## Records to process
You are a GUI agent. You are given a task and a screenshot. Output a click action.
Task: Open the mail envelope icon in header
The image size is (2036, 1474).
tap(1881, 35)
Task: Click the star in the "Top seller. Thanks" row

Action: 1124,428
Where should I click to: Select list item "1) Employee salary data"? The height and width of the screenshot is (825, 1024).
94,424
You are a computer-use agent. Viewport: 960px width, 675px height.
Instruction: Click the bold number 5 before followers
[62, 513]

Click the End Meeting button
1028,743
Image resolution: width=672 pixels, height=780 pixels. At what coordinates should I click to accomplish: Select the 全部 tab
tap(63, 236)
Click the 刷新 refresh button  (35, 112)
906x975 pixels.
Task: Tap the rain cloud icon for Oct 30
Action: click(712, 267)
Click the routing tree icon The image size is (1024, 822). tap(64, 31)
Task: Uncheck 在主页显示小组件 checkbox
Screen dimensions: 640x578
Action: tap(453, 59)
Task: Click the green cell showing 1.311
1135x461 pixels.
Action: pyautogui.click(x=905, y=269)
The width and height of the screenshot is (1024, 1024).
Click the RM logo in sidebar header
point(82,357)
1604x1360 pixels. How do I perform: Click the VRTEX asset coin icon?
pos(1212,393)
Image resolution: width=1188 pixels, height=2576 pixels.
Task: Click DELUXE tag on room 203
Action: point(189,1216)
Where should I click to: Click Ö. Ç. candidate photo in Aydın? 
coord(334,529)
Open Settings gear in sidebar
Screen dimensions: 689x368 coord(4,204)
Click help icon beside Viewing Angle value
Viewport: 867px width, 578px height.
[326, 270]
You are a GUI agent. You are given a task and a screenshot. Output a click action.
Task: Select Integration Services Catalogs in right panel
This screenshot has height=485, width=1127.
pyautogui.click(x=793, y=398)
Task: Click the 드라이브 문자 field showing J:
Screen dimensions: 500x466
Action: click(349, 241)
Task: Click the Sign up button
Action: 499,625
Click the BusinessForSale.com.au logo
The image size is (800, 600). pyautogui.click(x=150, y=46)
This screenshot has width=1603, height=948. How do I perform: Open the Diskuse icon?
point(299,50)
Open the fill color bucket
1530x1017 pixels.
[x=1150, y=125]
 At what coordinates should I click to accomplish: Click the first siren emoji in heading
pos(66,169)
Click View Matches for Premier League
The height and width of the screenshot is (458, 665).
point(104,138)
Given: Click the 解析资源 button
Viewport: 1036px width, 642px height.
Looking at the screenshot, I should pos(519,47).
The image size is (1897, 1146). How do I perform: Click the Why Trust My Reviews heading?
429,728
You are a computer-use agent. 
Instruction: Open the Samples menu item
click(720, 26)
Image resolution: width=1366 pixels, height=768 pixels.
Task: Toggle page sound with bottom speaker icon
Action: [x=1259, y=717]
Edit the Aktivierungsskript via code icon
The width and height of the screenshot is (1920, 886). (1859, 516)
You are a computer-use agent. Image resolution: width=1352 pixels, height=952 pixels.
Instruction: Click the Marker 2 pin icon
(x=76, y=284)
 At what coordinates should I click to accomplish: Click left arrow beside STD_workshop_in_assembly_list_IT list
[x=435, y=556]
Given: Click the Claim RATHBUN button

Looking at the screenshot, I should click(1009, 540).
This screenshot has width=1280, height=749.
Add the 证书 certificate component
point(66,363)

## Your instructions
Only these are to be transcribed: the line with "The image size is (1897, 1146)." and every line after it through the last line of the entries, each exactly.

## Response to the task
The image size is (1897, 1146). How do I perform: Click the Why Trust My Reviews heading?
429,728
You are a computer-use agent. 
Instruction: Open the Samples menu item
click(720, 26)
Image resolution: width=1366 pixels, height=768 pixels.
Task: Toggle page sound with bottom speaker icon
Action: [x=1259, y=717]
Edit the Aktivierungsskript via code icon
The width and height of the screenshot is (1920, 886). (1859, 516)
You are a computer-use agent. Image resolution: width=1352 pixels, height=952 pixels.
Instruction: Click the Marker 2 pin icon
(x=76, y=284)
 At what coordinates should I click to accomplish: Click left arrow beside STD_workshop_in_assembly_list_IT list
[x=435, y=556]
Given: Click the Claim RATHBUN button

Looking at the screenshot, I should click(1009, 540).
This screenshot has width=1280, height=749.
Add the 证书 certificate component
point(66,363)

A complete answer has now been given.